To those of us accustomed to barking, this may sound untenable. But it's a philosophy promoted by driving experts and anger-management instructors, too, the prevailing mantra being, "It's all about how YOU respond."
"And what do you have to lose, really, to let someone in?" says John Bowman, a spokesman for the National Motorists Association. "You might as well be the bigger person."
Far better to remain calm, he says. Use the incident as a lesson of what not to do, as a reminder to be a courteous driver yourself. "If you get stressed out, you may make an erratic driving maneuver and be unsafe in the process," Bowman says.
8 reasons to chill the heck out
Still want to stick with the alternative? Then consider what happens when you do get mad:
- Venting generates anxiety.
- Anxiety causes blood pressure to rise and immunity to weaken.
- Anger affects judgment. "It makes it more likely that you're going to snap, or do something impulsive," says James.
- Tailgating, brake stomping, weaving or unsafe passing puts everyone in danger.
- Anger begets more anger, following us to home and work. Other people dislike the venting.
- Rage sets off rage in other drivers, beginning an arms race between two 4,000-pound missiles.
- Berating other drivers teaches the kids in the backseat unkind attitudes about other people. "When a teen is ready to learn to drive, that's not when you start modeling good behavior. You start modeling behavior from the moment they're in the car," says Bruce Hamilton, a spokesman for the AAA Foundation for Traffic Safety.
- Intolerance becomes habit. "So if you are well-practiced as a driver for thinking intolerantly, you are going to transfer this to other areas of life," James says.
On the flip side, practice empathy toward other drivers and you'll likely be more empathetic at home, work and school. The key on the road, say experts, is to remember that you've probably made the same annoying mistake yourself, then cut the other guy some slack.
"People often say things like, 'Look at that idiot. He forgot to turn off his signal.' Why do we have to think he's an idiot because he forgot to turn off his signal? We do that, too," says James. "We just have to stop the habit of aggressive thinking."

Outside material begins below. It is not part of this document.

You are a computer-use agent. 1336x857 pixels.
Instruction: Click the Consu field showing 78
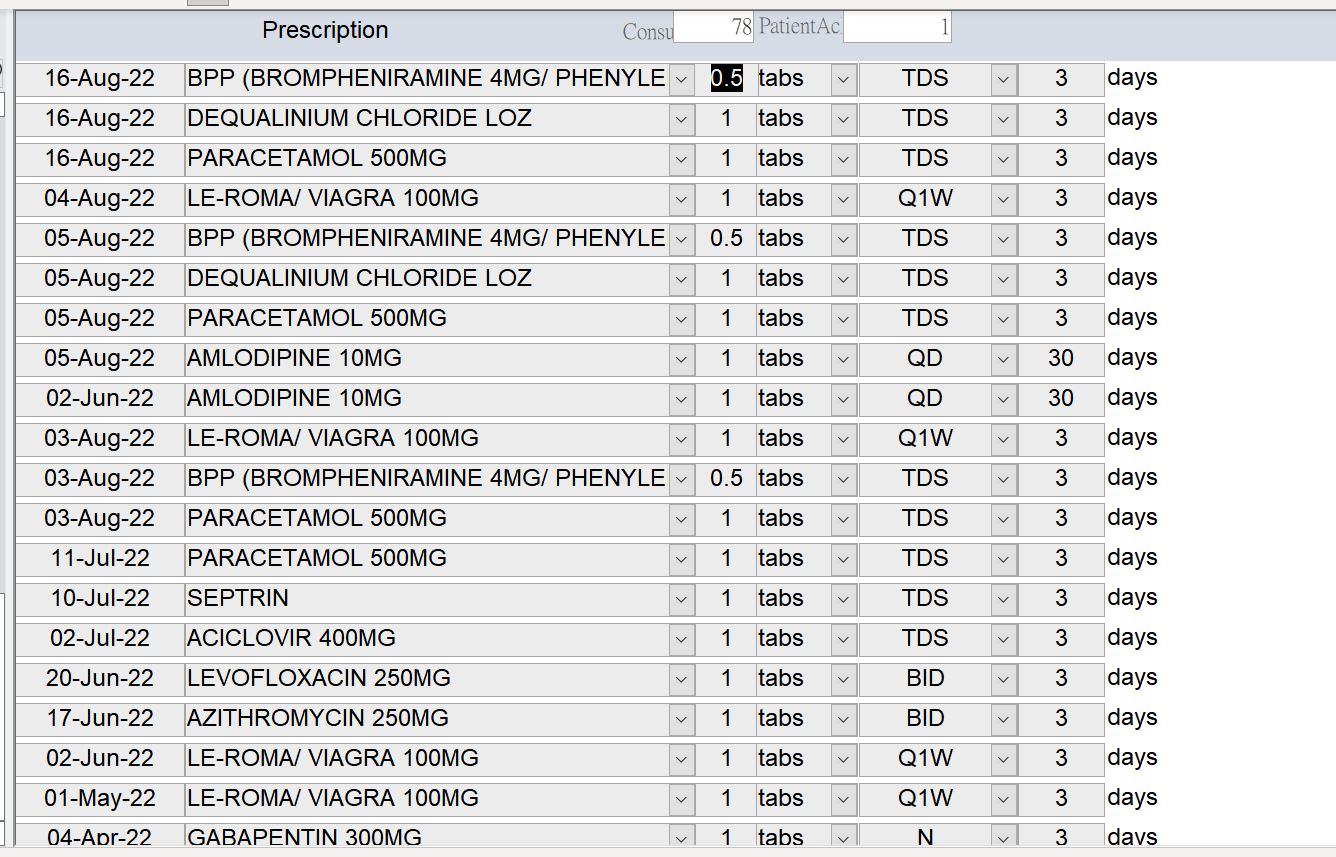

Other tips if things get rough:
- Sing. It requires deep breaths, which prevents the short quick breaths of anxiety. It's also a happy distraction.
- Pull over. Make a call or adjust the radio to refocus your thinking.
- Leave earlier. It's very difficult to quell anxiety when you fear being late.
- Don't clench. Periodically check your grip and relax.
- Record yourself. Hearing words and tone can provide a helpful shock.
- Remember those big ears in the back seat.
- Know that no matter what you'd like to do, it's not going to succeed in teaching the other guy a lesson.